**Yapılacak işlem 1**
Seçilmiş metne göre Şevîn Mihemed 9 yaşındayken kız çocuğu olduğu için hangi hayalini gerçekleştirememişti?
**Yapılacak işlem 2**
Şevîn Mihemed'in yaşam hikayesini anlatan metni kaldığı yerden devam ettirin.

**Seçilmiş metin**
───
Rojava Devrimi’yle kendimi özgür hissettim
Kadın Haberleri —
- Şevîn Mihemed, çocuk yaşta evlendirildi, erkek çocuk doğurmadığı için şiddet gördü ve boşanınca hem toplumsal baskılara maruz kaldı hem de çocukları ondan alındı. Rojava Devrimi’yle küllerinden doğan Şevîn Mihemed, ekonomik özgürlüğünü kazanıp, çocuklarını yanına aldı.
- “Rojava Devrimi’yle ruhumda, bedenimde devrim gerçekleştirdim” diyen Şevîn Mihemed, şunları ekledi: “Artık diğer kadınlara elimi uzatıyor, acı çeken, şiddete uğrayanların duygularına dokunuyorum. Onlar bende, hikayemde ve acılarımda gizliydi.”
Şevîn Mihemed, daha çocuk yaşlarda toplumsal cinsiyet eşitsizliğini iliklerine kadar hissetti. Ailesinin, kadınları ötekileştiren yaklaşımlarına maruz kaldı. Çocuk yaşta evlendirildi ve henüz 16 yaşında çocuk doğurdu.
“Çocuktum ama çocuğum olmuştu. Bir çocuğun nasıl büyütüldüğünü de bilmiyordum. Yapayalnız, öylece çocuklarımla ben de büyüdüm. Üç kızım olmuştu” diyor.
46 yaşındaki Şevîn Mihemed, şiddet ve baskı dolu yaşam hikayesini ANF’den Nûjiyan Adar’a anlatırken aslında devrimden önce, Baas rejimi döneminde kadınların yaşadığı zorluklara da ayna tutuyor.
“Ailem, özellikle babam, erkek egemen zihniyetinin derin etkilerini yaşayan biriydi. Babamın olduğu ortamda kimseye söz hakkı düşmezdi. Kendi başına çocukları ve eşleri adına karar alır, bu kararı uygulardı. Onun için kadın sadece bir araçtan ibaretti. Babaannem de babamın kadın tiplemesiydi. Annem ezilen bir kadın olduğundan çocuklarını koruyamıyordu. 9 yaşında hayalim olan bisikleti kız çocuğu olduğum için sürememiştim. Ayıp sadece kız çocukları için vardı, erkek dilediğince yaşayabiliyordu. Sokaklarda yaşıtlarımla oynayan bir kız çocuğuyken ailemin ‘sen kızsın dışarı çıkamazsın’ baskılarına maruz kaldım ve bir oyunu bile tamamlayamadan eve götürülürdüm. ‘Artık büyük bir kadınsın, dışarıda oynaman ayıptır’ söylemleriyle şiddet gördüğüm de oldu.
───
**Veri kesiti**
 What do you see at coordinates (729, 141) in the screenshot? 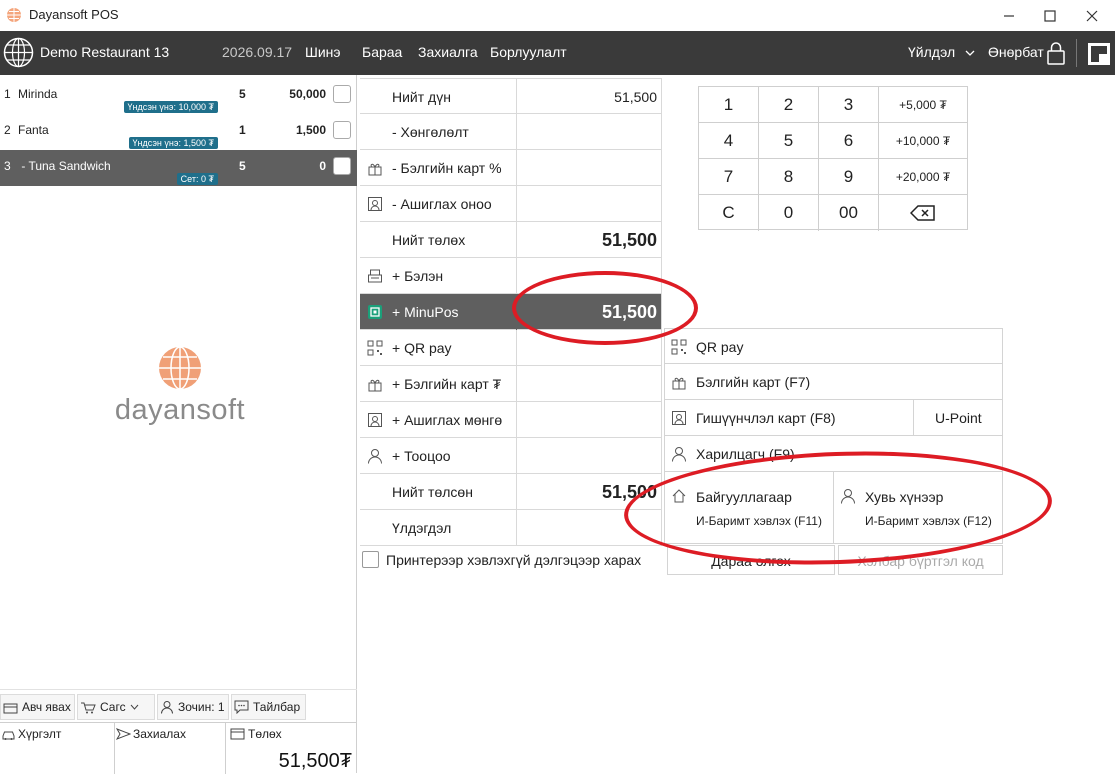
───
**Yazılı yanıt 1**
Hayali olan bisikleti sürememişti.

**Yazılı yanıt 2**
Daha 9. sınıfa geçmemiştim, büyüdüğümü ve evlenmem gerektiğini söyler dururlardı. İki ay boyunca direndim ama zorla evlendirildim. Ablalarım da bu şekilde evlendirilmişti. Köle bir yaşamdan daha da köleleştirilen bir yaşama doğru adım atmıştım.
Erkek çocuk şiddeti
16 yaşında anne oldum. Erkek çocuğa sahip olmadığım için baskılarla üst üste üç kız çocuğu doğurdum. Bu sefer ‘Neden erkek çocuk olmuyor?’ şiddet süreci başladı. Büyük bir ailenin yükü omuzlarıma yüklenmişti. Bir yandan üç çocuk, bir yandan evin tüm sorumlukları derken omuzlarımdaki yükün altında ezilip kalmıştım. Sonunda bir erkek çocuğu doğurdum; istedikleri olmuştu. Dört duvar arasında yaşıyor, hastaneye gitme dışında dışarı çıkamıyordum. Başım örtülü ve uzun elbiseler giymek zorundaydım. Sadece odama gittiğimde türbanı çıkarabiliyordum. Her zaman eksik görülen sadece ev işleri ve çocuk doğuran bir kadının ötesine geçmeyen bir yaklaşıma maruz kaldım.”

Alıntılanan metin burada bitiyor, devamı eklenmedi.